The multiple-monologue format makes each speaker the protagonist of the moment, though two interlocking mysteries form the narrative core. Hans Lomeier, the building's old handyman -- played to cagily distracted, comically indecisive perfection by Richard Louis James -- is consumed with the problem of why there's no water in the building's top floors. Not to mention the malfunctioning elevator and the dripping and ghostly singing noises (excellent sound effects by Daniel Bruno) he hears all over.

Hans heads for the seventh floor, where the water seems to disappear in the apartment of two women. Fatima, first seen trying to open her (invisible) door with (imaginary) keys while laden with (unseen) grocery bags -- all deftly mimed by a solidly grounded Carla Pantoja -- is troubled by another mystery. Why does her roommate, Franziska (a captivating Christina Kramlich) forget her entire day when she returns home from work and, except for waking to take a long shower, sleep deeply from late afternoon until it's time to go to work in the morning?

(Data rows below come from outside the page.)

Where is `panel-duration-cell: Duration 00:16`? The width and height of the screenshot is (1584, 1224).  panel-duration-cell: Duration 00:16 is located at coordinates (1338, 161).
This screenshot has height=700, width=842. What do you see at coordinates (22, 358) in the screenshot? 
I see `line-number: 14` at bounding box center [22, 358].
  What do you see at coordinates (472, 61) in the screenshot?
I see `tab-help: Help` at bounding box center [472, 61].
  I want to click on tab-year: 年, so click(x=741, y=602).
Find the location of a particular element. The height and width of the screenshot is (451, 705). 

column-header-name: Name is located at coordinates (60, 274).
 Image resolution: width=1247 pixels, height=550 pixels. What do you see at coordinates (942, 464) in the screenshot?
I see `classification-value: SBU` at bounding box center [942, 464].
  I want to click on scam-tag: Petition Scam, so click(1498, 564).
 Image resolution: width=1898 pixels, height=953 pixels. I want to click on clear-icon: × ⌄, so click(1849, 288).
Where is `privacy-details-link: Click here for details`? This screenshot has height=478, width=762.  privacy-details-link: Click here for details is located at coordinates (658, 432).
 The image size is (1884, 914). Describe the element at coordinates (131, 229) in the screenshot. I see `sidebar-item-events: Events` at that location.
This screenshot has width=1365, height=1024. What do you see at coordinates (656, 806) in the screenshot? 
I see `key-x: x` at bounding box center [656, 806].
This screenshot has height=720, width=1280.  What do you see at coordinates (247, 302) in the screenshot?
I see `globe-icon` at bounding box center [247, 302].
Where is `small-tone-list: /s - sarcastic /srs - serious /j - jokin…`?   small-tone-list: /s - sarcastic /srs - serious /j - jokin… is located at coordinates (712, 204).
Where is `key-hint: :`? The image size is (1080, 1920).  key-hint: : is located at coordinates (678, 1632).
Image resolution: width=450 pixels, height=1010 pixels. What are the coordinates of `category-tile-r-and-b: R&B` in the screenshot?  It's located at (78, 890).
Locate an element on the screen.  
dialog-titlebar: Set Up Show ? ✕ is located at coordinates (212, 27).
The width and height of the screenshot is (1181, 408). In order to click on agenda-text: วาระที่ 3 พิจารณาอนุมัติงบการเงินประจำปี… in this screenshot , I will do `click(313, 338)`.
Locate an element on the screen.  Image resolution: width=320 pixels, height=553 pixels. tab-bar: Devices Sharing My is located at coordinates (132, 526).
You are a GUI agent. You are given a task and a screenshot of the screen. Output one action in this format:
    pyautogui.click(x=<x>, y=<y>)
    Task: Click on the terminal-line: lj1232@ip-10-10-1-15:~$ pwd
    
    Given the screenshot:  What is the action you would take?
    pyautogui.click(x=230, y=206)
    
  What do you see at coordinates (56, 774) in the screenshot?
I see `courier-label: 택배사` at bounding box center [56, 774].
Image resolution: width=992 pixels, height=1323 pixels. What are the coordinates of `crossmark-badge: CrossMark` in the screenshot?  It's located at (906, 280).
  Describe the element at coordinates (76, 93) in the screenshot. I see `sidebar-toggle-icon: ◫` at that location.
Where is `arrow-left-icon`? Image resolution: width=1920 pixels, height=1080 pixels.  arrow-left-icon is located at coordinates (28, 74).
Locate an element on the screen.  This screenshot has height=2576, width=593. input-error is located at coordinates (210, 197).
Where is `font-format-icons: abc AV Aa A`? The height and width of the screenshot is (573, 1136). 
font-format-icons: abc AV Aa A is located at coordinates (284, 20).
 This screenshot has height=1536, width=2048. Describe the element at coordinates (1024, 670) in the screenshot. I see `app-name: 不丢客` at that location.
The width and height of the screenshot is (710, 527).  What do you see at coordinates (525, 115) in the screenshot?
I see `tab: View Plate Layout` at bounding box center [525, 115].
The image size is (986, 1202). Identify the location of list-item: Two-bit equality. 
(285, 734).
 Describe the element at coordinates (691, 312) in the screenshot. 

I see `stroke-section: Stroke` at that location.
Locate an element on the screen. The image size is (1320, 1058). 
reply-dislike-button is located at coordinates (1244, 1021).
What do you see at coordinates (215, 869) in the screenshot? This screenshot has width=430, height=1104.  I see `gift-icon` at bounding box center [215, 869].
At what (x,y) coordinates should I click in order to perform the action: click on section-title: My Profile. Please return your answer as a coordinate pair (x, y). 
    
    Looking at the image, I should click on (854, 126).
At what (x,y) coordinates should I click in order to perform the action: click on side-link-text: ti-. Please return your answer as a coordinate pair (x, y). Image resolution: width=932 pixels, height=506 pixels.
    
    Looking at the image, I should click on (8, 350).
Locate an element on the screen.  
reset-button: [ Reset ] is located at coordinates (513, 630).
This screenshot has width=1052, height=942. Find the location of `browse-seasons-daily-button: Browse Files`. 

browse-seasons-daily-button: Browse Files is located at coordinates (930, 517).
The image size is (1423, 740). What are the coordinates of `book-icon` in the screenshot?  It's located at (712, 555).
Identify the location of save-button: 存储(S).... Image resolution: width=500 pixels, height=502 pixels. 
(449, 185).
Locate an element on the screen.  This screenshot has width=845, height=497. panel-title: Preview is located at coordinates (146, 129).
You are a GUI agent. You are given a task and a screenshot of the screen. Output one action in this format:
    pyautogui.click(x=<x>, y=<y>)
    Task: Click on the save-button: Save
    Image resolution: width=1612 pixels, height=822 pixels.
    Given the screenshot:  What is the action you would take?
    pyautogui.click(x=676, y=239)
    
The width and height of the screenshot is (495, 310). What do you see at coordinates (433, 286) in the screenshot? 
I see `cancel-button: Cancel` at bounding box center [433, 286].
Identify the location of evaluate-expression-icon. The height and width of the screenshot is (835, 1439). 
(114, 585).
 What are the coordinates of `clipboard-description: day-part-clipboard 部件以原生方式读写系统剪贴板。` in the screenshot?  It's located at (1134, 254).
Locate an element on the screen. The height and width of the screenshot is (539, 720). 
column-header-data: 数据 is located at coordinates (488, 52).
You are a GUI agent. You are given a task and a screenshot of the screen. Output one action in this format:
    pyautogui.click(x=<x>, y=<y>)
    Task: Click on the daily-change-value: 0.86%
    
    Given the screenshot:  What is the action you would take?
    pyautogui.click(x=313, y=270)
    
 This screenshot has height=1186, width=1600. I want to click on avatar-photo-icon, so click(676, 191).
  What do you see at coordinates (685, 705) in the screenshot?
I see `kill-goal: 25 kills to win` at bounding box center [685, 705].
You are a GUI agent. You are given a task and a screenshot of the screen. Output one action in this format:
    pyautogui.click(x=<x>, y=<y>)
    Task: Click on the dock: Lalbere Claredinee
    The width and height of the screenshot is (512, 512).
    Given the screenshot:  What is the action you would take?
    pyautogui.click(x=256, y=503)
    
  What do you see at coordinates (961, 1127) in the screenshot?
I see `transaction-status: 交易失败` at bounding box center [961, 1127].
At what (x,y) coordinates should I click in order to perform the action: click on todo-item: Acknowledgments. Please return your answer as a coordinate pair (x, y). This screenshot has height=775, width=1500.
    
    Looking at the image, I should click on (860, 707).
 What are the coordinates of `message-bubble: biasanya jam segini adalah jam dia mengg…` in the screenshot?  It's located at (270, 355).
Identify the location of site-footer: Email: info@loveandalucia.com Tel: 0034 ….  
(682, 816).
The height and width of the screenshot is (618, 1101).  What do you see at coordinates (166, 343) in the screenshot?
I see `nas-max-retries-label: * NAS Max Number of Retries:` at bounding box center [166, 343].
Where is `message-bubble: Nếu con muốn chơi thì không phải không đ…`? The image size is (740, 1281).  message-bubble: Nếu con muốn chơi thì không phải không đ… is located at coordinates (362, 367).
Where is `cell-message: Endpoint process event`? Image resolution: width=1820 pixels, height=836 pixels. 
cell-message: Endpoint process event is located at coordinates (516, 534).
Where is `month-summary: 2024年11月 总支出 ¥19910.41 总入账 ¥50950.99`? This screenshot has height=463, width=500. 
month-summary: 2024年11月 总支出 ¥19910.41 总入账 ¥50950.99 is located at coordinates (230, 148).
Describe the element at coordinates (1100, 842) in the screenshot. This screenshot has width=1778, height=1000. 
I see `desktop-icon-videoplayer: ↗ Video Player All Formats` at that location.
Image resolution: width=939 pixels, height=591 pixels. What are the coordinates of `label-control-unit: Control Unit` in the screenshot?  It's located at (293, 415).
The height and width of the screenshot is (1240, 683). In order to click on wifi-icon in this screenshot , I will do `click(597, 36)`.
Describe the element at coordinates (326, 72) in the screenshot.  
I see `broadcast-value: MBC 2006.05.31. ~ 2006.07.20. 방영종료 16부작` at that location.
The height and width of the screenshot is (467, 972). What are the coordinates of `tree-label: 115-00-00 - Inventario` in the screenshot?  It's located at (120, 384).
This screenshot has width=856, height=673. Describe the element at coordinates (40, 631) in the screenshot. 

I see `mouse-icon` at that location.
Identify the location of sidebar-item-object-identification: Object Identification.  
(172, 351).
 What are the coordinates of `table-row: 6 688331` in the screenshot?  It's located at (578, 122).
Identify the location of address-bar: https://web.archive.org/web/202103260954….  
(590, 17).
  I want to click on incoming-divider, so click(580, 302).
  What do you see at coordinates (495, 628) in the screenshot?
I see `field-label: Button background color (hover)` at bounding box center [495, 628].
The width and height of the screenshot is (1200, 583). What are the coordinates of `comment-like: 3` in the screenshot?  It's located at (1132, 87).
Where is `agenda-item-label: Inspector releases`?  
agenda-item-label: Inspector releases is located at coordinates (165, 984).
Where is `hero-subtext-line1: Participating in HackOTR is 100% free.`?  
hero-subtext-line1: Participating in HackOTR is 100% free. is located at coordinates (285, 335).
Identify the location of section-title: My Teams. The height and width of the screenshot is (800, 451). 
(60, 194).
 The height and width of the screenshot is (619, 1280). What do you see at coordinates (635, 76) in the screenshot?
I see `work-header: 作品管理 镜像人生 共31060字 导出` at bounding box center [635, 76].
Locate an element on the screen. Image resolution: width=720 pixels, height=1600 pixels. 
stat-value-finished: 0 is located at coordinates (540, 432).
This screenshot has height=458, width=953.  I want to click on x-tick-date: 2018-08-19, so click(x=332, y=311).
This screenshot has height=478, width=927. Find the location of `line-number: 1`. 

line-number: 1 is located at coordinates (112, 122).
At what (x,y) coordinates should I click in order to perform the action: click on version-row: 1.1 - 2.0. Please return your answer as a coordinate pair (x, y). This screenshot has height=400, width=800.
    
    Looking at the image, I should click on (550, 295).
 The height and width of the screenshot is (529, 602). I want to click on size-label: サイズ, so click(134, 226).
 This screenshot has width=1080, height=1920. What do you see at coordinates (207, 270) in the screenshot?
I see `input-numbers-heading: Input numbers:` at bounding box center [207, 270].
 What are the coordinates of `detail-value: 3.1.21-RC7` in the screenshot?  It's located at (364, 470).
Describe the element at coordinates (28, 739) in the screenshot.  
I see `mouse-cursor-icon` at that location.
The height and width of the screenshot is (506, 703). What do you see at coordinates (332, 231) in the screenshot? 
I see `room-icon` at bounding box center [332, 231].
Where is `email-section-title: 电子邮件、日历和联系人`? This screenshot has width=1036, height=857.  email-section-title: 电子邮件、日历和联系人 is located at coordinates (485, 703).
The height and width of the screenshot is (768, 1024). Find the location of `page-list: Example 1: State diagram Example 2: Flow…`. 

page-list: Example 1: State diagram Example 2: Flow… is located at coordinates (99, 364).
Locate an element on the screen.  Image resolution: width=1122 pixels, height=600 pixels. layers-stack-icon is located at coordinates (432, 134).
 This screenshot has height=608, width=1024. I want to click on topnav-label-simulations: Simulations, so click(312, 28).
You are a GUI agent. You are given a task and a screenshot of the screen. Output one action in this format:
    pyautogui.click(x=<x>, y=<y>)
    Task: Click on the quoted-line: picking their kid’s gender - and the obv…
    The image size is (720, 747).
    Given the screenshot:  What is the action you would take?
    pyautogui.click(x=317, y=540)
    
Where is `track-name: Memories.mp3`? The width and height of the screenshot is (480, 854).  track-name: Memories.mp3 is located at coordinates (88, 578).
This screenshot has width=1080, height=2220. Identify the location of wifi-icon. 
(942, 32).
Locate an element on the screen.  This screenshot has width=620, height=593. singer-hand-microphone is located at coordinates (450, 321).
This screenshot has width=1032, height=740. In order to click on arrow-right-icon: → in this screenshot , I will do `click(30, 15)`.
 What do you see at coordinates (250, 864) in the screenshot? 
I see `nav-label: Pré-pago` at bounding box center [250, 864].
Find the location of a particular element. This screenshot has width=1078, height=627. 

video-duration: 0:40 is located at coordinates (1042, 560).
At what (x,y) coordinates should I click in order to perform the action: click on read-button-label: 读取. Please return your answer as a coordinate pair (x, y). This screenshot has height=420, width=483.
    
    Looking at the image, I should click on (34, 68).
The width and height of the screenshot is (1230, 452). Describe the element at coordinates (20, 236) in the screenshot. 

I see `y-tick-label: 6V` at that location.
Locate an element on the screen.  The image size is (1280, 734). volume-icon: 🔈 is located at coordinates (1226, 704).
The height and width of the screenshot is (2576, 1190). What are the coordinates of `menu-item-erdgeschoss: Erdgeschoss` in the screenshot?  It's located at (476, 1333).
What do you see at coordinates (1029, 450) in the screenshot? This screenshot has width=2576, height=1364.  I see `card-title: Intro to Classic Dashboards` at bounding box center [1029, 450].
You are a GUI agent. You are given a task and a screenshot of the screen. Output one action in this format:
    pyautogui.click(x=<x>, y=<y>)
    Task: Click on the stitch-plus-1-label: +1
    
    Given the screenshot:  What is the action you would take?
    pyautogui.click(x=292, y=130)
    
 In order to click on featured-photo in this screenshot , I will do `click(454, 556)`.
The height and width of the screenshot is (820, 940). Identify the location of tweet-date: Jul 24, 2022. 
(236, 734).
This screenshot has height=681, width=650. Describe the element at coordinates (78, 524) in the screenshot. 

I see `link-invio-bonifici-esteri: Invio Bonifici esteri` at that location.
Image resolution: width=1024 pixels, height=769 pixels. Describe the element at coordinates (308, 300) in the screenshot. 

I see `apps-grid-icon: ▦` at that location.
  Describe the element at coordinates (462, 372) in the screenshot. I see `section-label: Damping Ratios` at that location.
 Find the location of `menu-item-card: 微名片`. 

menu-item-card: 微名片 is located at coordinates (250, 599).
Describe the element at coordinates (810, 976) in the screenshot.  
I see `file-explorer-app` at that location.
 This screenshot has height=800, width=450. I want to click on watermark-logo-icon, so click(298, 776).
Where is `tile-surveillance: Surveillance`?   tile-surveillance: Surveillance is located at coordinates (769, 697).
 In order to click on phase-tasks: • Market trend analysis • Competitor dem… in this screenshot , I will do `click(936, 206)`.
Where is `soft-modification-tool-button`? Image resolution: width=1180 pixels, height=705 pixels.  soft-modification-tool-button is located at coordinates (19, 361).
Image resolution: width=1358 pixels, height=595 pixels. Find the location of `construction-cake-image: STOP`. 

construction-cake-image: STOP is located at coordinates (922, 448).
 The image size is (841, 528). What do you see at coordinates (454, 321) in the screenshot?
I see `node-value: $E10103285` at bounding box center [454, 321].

Franziska's somnolence is of use to Fatima, however, for her nightly trysts with Khalil (a wonderfully eager, blithely innocent Roham Shaikhani). As he heads for the apartment, so does Peter (played with poignantly comic ingenuousness by Benjamin Privitt), a resident of the next apartment building, drawn by what he's seen of Franziska in the shower (in Schimmelpfennig's sly take on voyeurism, Peter has seen much less than the audience has).

Soon, by almost imperceptibly crafty degrees, "Night" becomes a farce of Marx Brothers complexity, with all kinds of missed connections as everybody races up and down the stairs or gets stuck in the elevator. As Franziska wanders wide-eyed in her fever dreams (Melanie Hoffman's inventive projected images upholstering the multilevel, uncredited set) and Hans bickers with his long-departed wife (James masterfully depicting both parts), the farcical chases take on more ominous, suspenseful overtones.

A woman finds her lover entangled in her nude roommate's arms. A man gets swept up in a vortex and another by a succession of sexually ravenous women. More than one life is zanily but desperately at stake as all the author's cleverly planted invisible props -- Fatima's keys, a brandy bottle, the water -- add up with almost mathematical inexorability.

Schimmelpfennig could develop his characters and situations in more depth than he has in this extended one-act. Weber, best known as a choreographer, keeps the acting at a well-integrated, slyly self-aware level and builds the suspense by careful degrees, but holds back a bit when the story seems to call for multiple layers of activity. Such cavils aside, though, this intensely enjoyable fever dream is a "Night" to remember.